*What the exercise asks*. Write the next part of the text on Yb3+/Er3+ codoped Bi4Ti3O12 glass composites, starting right after its final sentence.

*Text provided*.
In this paper, Yb3+/Er3+ codoped oxide ferroelectric composites have been synthesized. As Er3+ ions can emit strong upconversion visible and downconversion near-infrared (NIR) emissions under 980 nm excitation. Yb3+ ions can efficiently absorb pumping photons under 980 nm excitation and transfer excitation energy to adjacent Er3+ ions. Based on the sensitivity of rare earth ions luminescence to crystal field inhomogeneities, Yb3+/Er3+ can be employed as luminescent probes to detect the reversible nanoscale bond perturbations of Bi4Ti3O12 under an electric field. The flexibility of the ferroelectric lattice, and the strong coupling of the crystal structure and polarization, enables the system to achieve reversible transformation of the electric field-induced structure. The reversible structure change of Bi4Ti3O12 ferroelectric material induced by an electric field can effectively modify Yb3+/Er3+ luminescence with non-volatile. The developed Yb3+/Er3+ codoped glass composite containing ferroelectric Bi4Ti3O12 nanocrystals have wide uses in storage and photonic devices.

2 Experimental procedures

The prepared samples were based on the system of B2O3-Bi2O3-TiO2-Al2O3, and nanocrystalline composites were prepared with different molar compositions of 48B2O3-28Bi2O3-21TiO2-1.5Al2O3-1Yb2O3-0.5Er2O3 (mol %), labeled as BTO. Yb3+/Er3+ were codoped into the ferroelectric Bi4Ti3O12 nanocrystalline composite through melt quenching and the heat treatment method. First the raw material (all reagents were bought from Aladdin Industrial Corporation, Shanghai, China) was weighed and thoroughly mixed. Then the raw materials were put into an electric muffle furnace at 1500°C for 40 min. The melt was poured onto a preheated stainless-steel plate. In order to remove the residual stress, the sample was transferred to a furnace at 500°C for 5 h. The obtained was cut into the appropriate size for measurement. And then the ferroelectric nanocrystals were formed in the glass matrix after a suitable heat treatment process. The heat-treated samples were optically polished and for the next test measurement. The measurements of the ferroelectric performance were performed using Radiant Precision Premier II technology (Radiant Technologies Inc., NM, USA). The annealed samples were separated into the uniform square (8×8 mm). The heat treatments of samples were accomplished in the same muffle furnace and then the samples were polished to the thickness of 0.25 mm. After cautious operation, all samples were optically tested to ensure the uniformity of chemical homogeneities. The visible and NIR emission spectra of the samples had unexceptionable consistency. In the ferroelectric test, the low-freezing-point silver paint of which curing temperature was around 80–100°C was coated evenly in the samples. The samples experienced 100°C for 60 min in the drying oven for the solidification of the sliver paint. Subsequently, the ferroelectric characteristic was recorded and varying electrical fields were applied to the samples. The visible and NIR emission performance was measured with the elevation of the electric field.

*Data entries*.
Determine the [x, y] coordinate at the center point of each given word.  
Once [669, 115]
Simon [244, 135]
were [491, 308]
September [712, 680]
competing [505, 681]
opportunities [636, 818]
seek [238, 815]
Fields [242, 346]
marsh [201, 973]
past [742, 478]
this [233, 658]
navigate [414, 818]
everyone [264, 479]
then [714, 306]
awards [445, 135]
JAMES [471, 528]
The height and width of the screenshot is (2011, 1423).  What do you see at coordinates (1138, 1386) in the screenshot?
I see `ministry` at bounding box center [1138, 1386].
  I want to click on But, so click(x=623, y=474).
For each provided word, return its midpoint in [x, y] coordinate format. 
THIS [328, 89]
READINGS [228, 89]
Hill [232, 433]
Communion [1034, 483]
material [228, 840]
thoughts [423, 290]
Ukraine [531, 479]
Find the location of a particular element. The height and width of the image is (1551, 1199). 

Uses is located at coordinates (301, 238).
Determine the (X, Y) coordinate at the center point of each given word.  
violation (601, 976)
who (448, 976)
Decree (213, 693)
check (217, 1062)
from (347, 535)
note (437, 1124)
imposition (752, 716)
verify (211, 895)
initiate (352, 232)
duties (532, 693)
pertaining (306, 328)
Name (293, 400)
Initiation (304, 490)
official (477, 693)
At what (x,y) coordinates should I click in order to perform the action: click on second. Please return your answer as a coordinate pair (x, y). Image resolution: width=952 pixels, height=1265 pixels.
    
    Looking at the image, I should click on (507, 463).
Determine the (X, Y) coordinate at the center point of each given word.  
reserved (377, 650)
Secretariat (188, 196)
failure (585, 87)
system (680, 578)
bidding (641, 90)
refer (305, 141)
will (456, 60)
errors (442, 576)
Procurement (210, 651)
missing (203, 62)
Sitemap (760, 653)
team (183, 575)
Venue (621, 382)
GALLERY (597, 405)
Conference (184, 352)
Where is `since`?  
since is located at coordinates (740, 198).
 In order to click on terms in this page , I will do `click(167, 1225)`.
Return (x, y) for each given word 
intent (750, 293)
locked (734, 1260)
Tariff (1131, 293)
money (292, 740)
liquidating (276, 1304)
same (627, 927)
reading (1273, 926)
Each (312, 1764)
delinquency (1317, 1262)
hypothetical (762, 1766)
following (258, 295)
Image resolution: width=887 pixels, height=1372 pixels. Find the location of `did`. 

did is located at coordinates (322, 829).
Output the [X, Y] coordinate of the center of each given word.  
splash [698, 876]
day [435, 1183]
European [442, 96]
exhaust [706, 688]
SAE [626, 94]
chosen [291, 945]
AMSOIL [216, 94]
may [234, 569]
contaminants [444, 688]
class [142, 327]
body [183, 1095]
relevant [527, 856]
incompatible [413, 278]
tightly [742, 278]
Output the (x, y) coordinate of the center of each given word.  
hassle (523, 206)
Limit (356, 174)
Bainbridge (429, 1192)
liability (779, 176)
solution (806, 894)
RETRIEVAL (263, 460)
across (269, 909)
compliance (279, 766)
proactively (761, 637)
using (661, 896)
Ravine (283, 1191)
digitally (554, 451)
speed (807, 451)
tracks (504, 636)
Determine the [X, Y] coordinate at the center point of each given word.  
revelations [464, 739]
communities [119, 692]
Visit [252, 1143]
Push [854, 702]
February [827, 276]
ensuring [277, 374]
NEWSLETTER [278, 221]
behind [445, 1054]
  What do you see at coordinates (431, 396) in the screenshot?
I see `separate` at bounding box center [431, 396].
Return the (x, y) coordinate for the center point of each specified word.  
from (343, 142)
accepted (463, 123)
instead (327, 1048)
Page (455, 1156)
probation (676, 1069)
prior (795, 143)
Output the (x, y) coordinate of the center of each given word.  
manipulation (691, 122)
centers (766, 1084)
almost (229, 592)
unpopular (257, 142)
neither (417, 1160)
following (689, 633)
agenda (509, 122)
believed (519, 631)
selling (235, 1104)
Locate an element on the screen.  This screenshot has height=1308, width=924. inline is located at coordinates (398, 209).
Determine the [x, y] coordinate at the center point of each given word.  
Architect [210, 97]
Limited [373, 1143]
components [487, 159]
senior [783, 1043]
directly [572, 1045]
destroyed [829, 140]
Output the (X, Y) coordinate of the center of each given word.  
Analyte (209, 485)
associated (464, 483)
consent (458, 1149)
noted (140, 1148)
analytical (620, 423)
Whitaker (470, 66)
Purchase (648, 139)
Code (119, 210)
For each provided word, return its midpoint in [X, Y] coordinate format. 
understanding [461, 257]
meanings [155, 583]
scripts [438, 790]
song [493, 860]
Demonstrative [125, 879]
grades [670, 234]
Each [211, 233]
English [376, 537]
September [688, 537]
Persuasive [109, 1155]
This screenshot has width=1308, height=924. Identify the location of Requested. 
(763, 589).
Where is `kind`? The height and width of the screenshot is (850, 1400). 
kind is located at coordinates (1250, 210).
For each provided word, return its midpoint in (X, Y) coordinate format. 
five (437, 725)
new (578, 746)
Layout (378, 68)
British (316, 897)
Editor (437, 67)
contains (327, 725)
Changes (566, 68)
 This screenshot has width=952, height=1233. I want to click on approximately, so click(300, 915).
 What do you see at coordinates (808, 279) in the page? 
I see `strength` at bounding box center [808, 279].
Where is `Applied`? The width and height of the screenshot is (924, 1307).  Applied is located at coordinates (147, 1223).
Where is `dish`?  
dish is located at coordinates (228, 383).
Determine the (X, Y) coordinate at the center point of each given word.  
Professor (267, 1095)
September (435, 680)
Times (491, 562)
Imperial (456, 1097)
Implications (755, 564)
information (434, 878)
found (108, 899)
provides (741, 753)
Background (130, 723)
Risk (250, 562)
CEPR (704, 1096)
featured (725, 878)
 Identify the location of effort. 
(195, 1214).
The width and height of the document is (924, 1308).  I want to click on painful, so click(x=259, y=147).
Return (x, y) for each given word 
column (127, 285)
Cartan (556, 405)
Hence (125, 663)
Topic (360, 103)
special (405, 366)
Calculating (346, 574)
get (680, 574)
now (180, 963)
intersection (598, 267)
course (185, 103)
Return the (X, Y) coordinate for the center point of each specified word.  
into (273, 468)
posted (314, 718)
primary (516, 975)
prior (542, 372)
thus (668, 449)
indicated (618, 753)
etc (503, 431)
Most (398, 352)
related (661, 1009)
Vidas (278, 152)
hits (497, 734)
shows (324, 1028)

*In response*.
The crystallization temperature of the sample was measured using a Netzsch DTA 404 PC (DTA 404PC, NETZSCH, Free State of Bavaria, Germany) with a heating rate of 10°C/min. The X-ray diffraction (XRD) analysis pattern was obtained by using a Bruker D2 Phaser diffractometer (D2 PHASER, Bruker, Karlsruhe, Germany) equipped with Cu-Kα radiation. The Raman spectra of Yb3+/Er3+ codoped Bi4Ti3O12 nanocomposite was recorded by using Renishaw inVia Raman microscope spectroscopy (inVia-Reflex, Renishaw, Gloucestershire, UK). The microstructure of the precursor and the Bi4Ti3O12 composite was characterized by high-resolution transmission electron microscopy (TEM, Tecnai G2 F20, FEI, Hillsboro, OR, USA). The luminescence spectra of Yb3+/Er3+ in the amples were recorded using a Jobin-Yvon Fluorolog-3 fluorescence spectrophotometer (Fl-3-211, Jobin Yvon, Paris, France) and a 980 nm laser diode. The hysteresis loops were measured on a ferroelectric test system (Radiant Technologies Inc., NM, USA), and the sample under test was immersed in silicone oil to avoid leakage. All measurements were performed at room temperature.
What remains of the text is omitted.